I’ve often talked about my own classroom as a studio and laboratory where children could find a safe place to experiment and take chances. Creating this risk-free environment was a priority for me. It was important in school and also at home for my daughter, Simone.
Now an adult with her own 11-year-old child, Simone has become a world-renown pianist. She realized her passion for music at a very young age. When she was almost nine years old we enrolled her in a pre-college Saturday program at the Manhattan School of Music. She studied solo piano, played in ensembles, learned ear training and music theory, sang in a chorus and attended a performance class. She thrived in this musical world and never missed one Saturday from when she began in third grade until she graduated high school.
Not all of the students were as serious as Simone about their music instruction and an important part of each Saturday was also spent in play…running through the halls playing tag, giggling about boys when the teen years hit, sitting around talking…generally just being children having a good old time. After being at Manhattan School for a few years, many people who were seriously involved in music suggested that we transfer Simone to the Juilliard pre-college division. This was a more career-driven program with higher professional standards that the students were held to. I vehemently refused to agree to this change. I wanted Simone to have the freedom to find her own way and to take chances in a relatively low-risk, playful and nurturing school.
In describing the importance of the work environment, the Pulitzer prize- winning author, Jhumpa Lahiri, said, “ My holy space is my studio. That’s the safest space. An artists studio is the place where the artist feels most protected because in that space he or she is the most vulnerable and invulnerable at the same time because that’s what one has to feel in order to make something.”
Our young students are both vulnerable and invulnerable, just like the artist or writer in the studio. They enter kindergarten sometimes apprehensive, often eager and usually curious. Here is a new world to explore, new people to meet and many new skills and rules to learn.
On my visits to the schools in Reggio Emilia and in discussions with the Italian teachers, my colleagues and I were impressed with the very strong faith and belief in children’s abilities that permeated all that we saw and heard. Teachers encouraged children by sharing meaningful observations, providing interesting provocations and giving children a lot of time and freedom to explore with a variety of materials. Learning was a communal experience and children shared, discussed, explained, argued, mediated and created together in the safety of their school environment.
In 1988 I returned to teaching kindergarten after having spent the last ten years teaching pre-kindergarten. In my school, all of the kindergartens were taking part in the writing workshop under the tutelage of the Teachers College Reading and Writing Project. I was skeptical and reluctant to push my young children into something that they might not be ready for. However, I quickly changed my mind when I saw how inquiry-based the workshop was and how much fun the children were having drawing and sharing their stories.
The writing workshop was a wonderfully risk free time of day, when children could take many chances in exploring some previously uncharted territory.
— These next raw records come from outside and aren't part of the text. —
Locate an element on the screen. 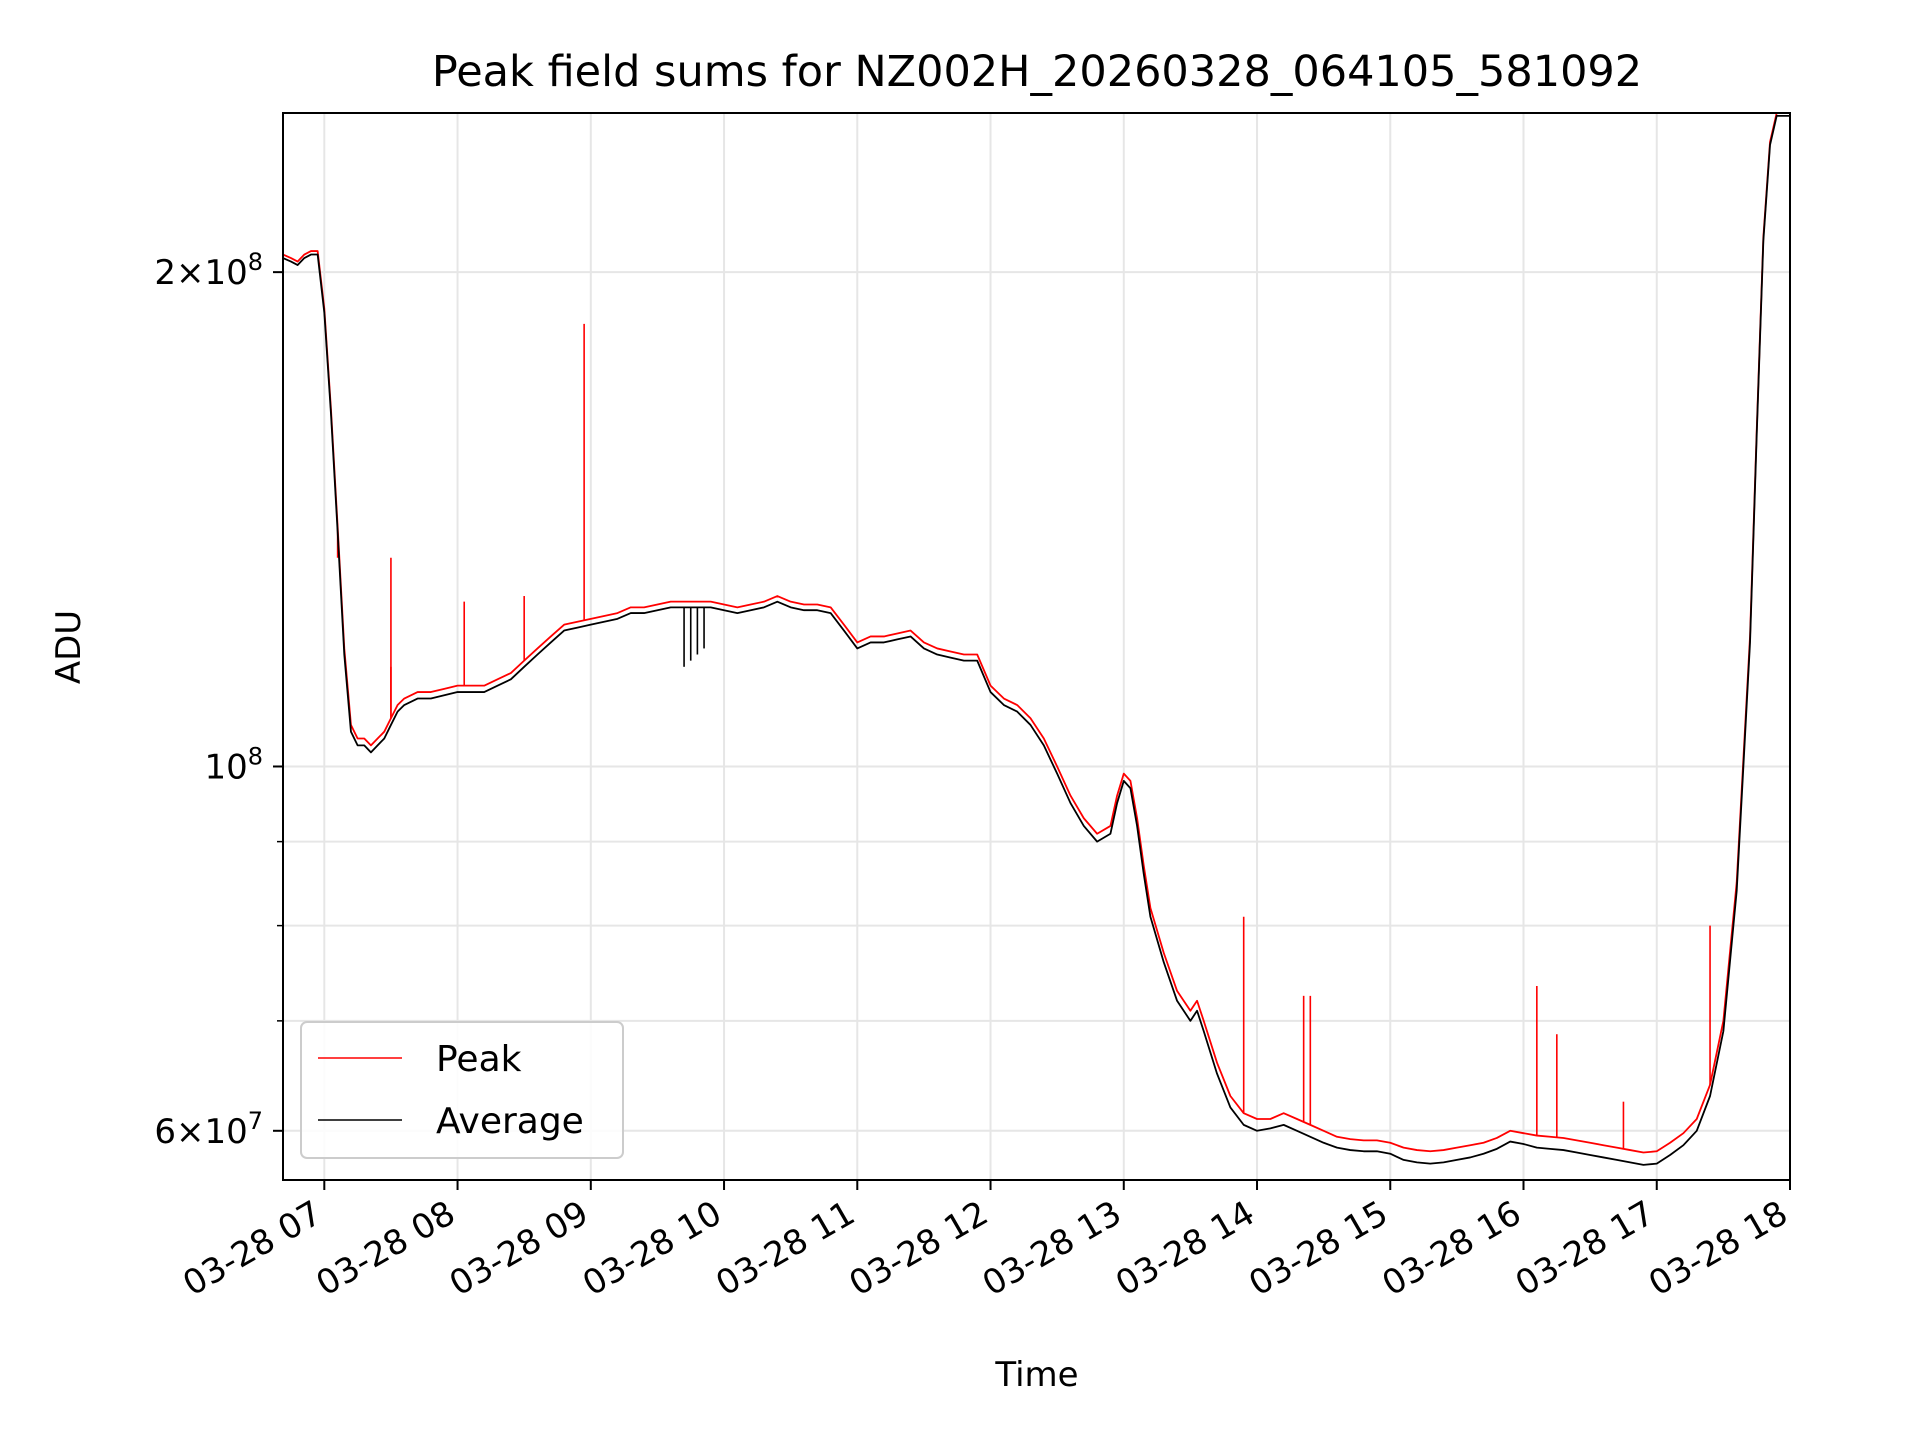  y-axis-label: ADU is located at coordinates (69, 647).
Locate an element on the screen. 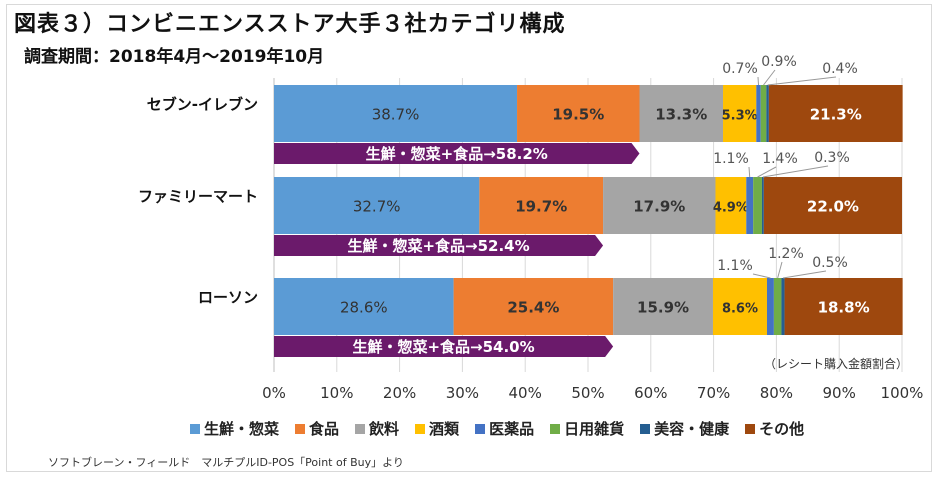  legend-item: 医薬品 is located at coordinates (504, 428).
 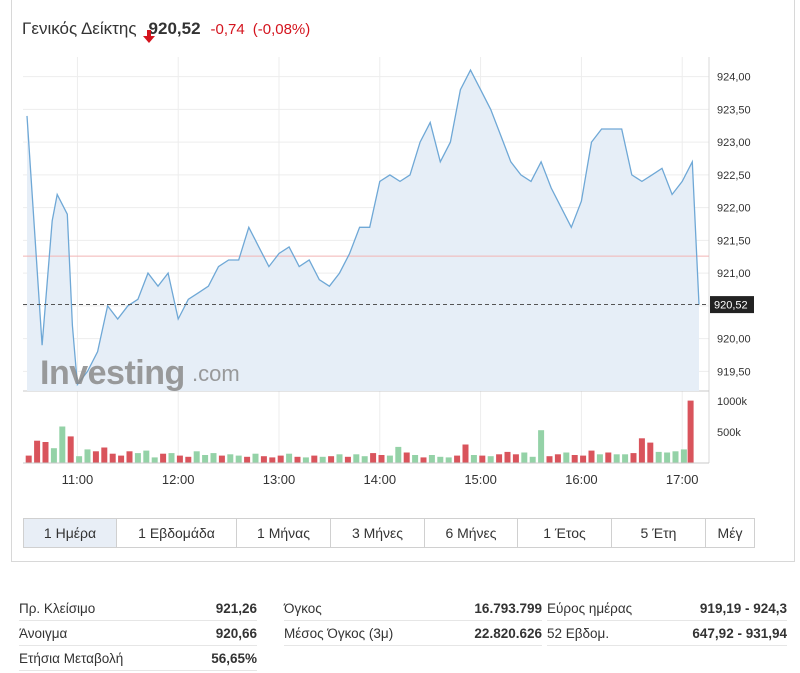 I want to click on y-tick-label: 921,00, so click(x=734, y=274).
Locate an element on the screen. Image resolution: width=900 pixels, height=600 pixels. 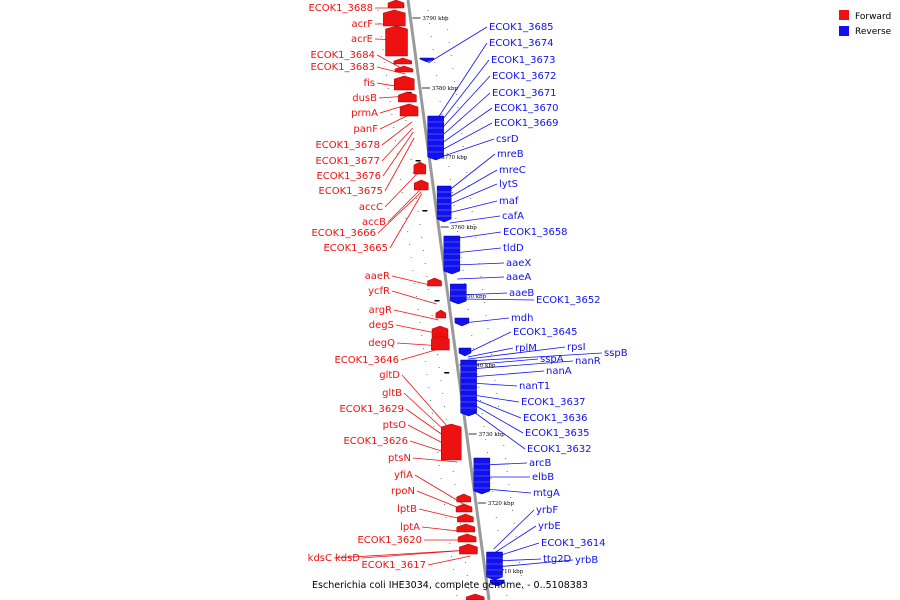
reverse-gene-label: lytS is located at coordinates (508, 184).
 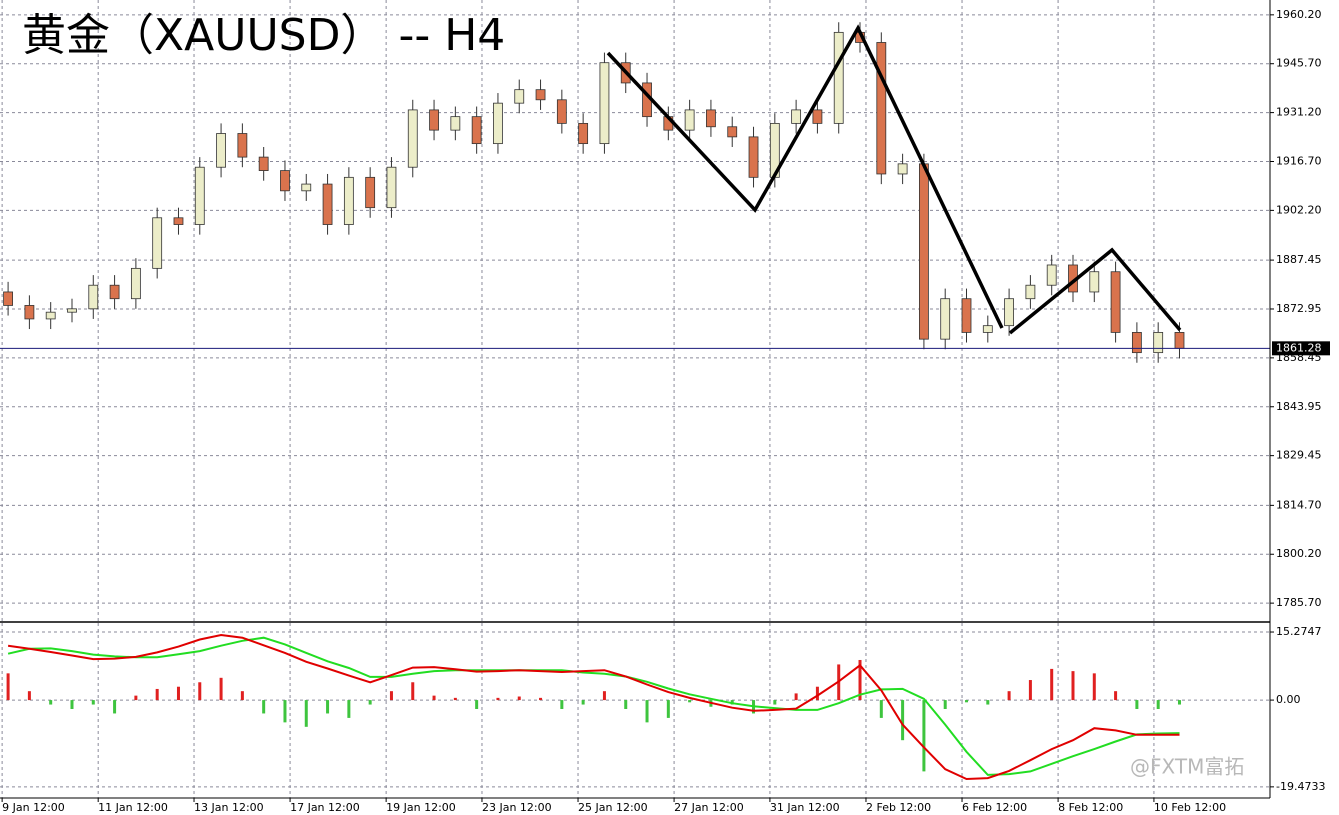 What do you see at coordinates (898, 808) in the screenshot?
I see `x-tick-label: 2 Feb 12:00` at bounding box center [898, 808].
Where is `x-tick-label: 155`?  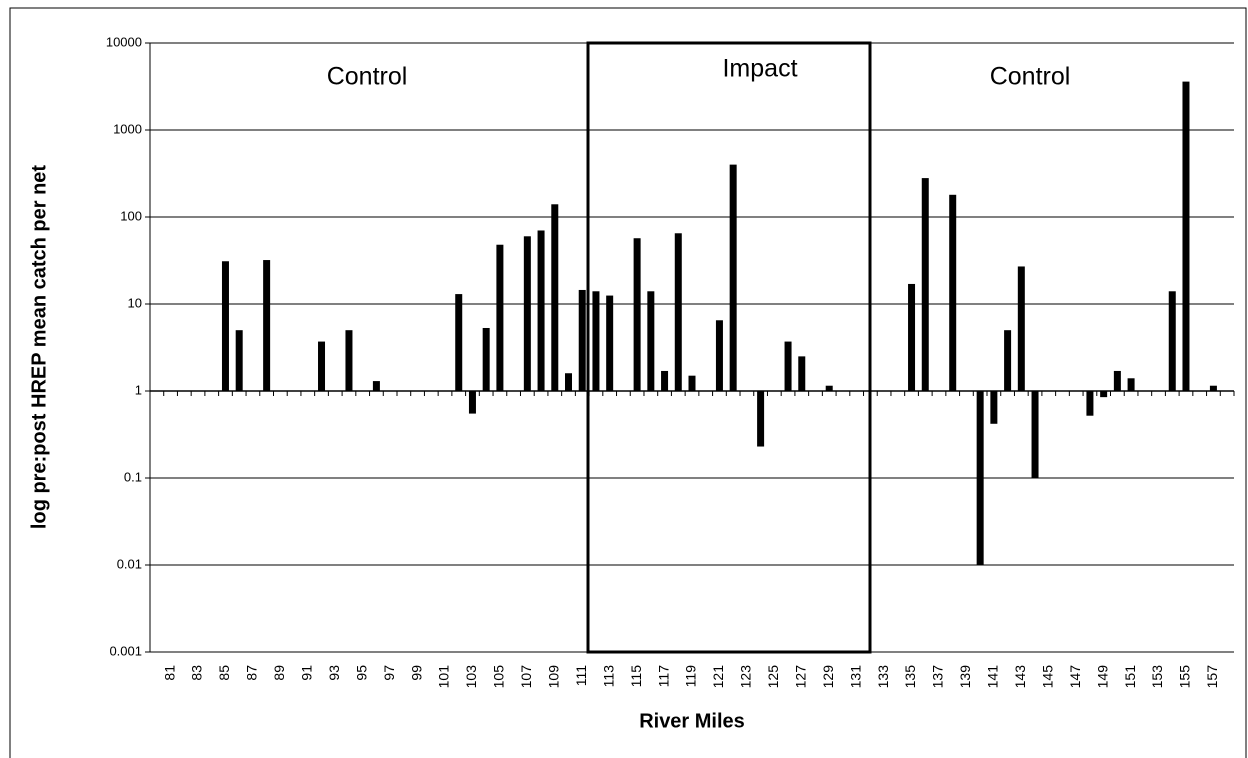 x-tick-label: 155 is located at coordinates (1185, 677).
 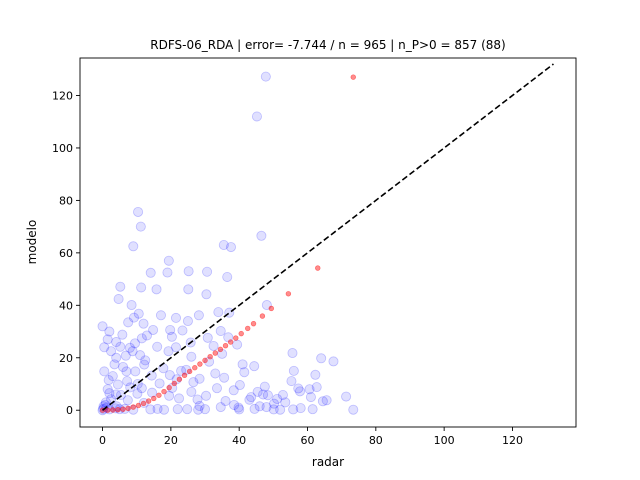 What do you see at coordinates (66, 306) in the screenshot?
I see `y-tick-label-40: 40` at bounding box center [66, 306].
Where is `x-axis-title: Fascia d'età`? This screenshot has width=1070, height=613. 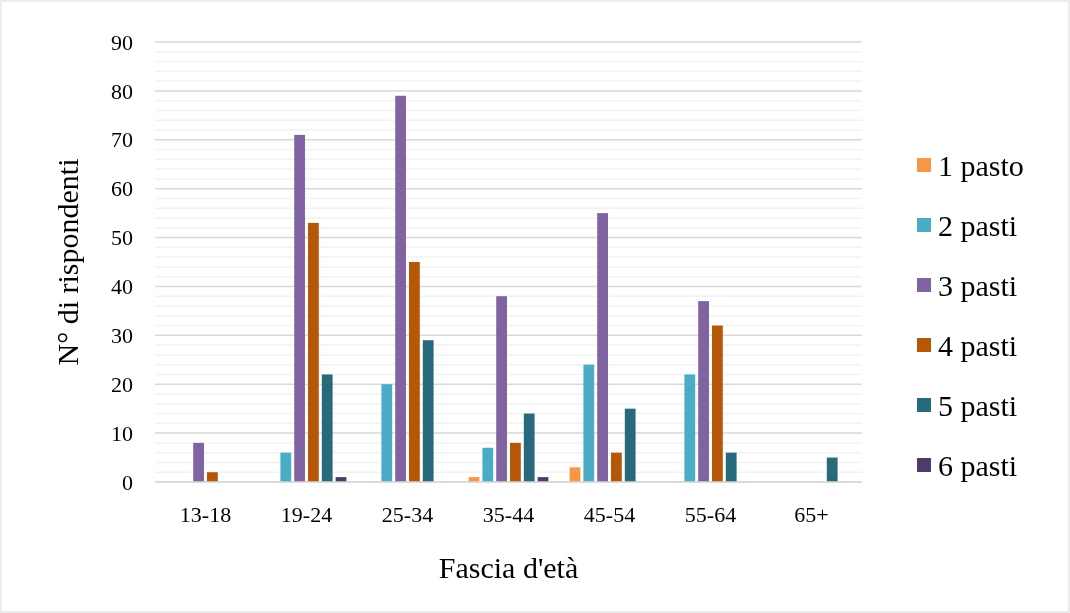
x-axis-title: Fascia d'età is located at coordinates (508, 568).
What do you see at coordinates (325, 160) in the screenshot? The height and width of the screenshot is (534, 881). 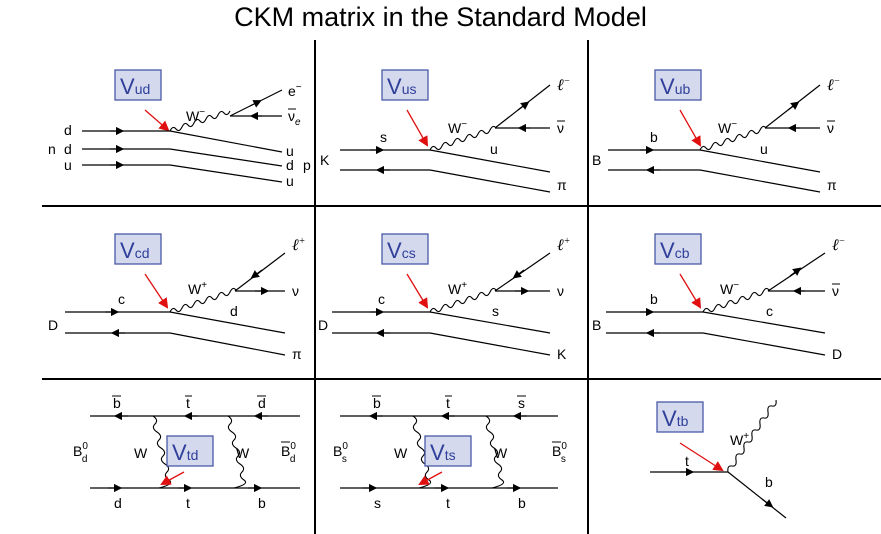 I see `label-K: K` at bounding box center [325, 160].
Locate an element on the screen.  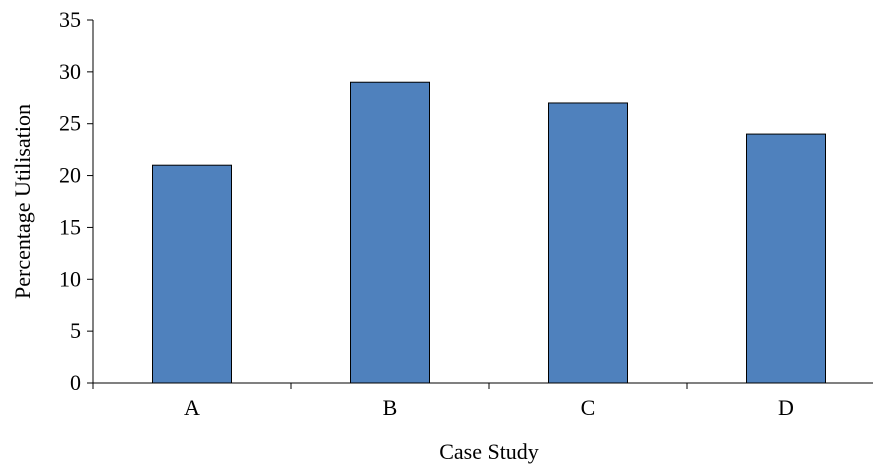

Mark, who came into kindergarten without any pre-school experience, could proudly show me his swirly scribble and talk at length about his ride on the roller coaster at Coney Island.
During the same workshop, Neal worked intensely on his bird poem,
Hiw or Birds ther Color?
How are birds their color?
FlmiNGGows or PiiNGk
Flamingos are pink
BeCis thea eat Shrmp
Because they eat shrimp
CirDNils or Red Becis thea Eat Pstir
Cardinals are red because they eat pizza
Blwjis or Blw Becis thea Eat BlwBires
Bluejays are blue because they eat blueberries
Pekics or Gren BeCis thea Eat Gris
Peacocks are green because they eat grass
Chikings or Briwn
Chickens are brown
Becis thea Eat Dirt
Because they eat dirt
Wit iF a Bird Eats a Rinbow
What if a bird eats a rainbow?
Both boys were experimenting with writing and language. They weren’t in competition with each other. They were both proud of their work and encouraged to keep writing.
Would they have felt as free to experiment if they were asked to self-assess their work against this rubric that I saw in a kindergarten classroom last October?
When the classroom teacher noticed the look of horror on my face, she sheepishly said, “I knew that you wouldn’t like this Renee. Our TC Staff Developer told us that we have to use it.” I thought of how Mark would have been crushed. Perhaps he would not have gone on to become our class “master of the double e”. Later in the year, when Mark felt ready to start adding words to his stories, he discovered “ee”, finding this double letter in all different places, even on a tee shirt that he wore, with great excitement, to school.
I wonder, with great sadness, about the change that has taken place in this wonderful program that at one time valued the stories of all children. Of course it is not only the writing workshop that has lost its way. Somehow, the vision of the strong and able child, a child filled with personal history and great potential appears to have vanished from our school system. Belief and trust have been set aside…no belief and trust in children…no belief and trust in teachers. Teachers are controlled with threats and fear. Children are controlled with rubrics, tests, scripted lessons and unrealistic, uninspiring expectations.
A sweatshop-like factory has sadly replaced the studio and laboratory. Perhaps the children need a union!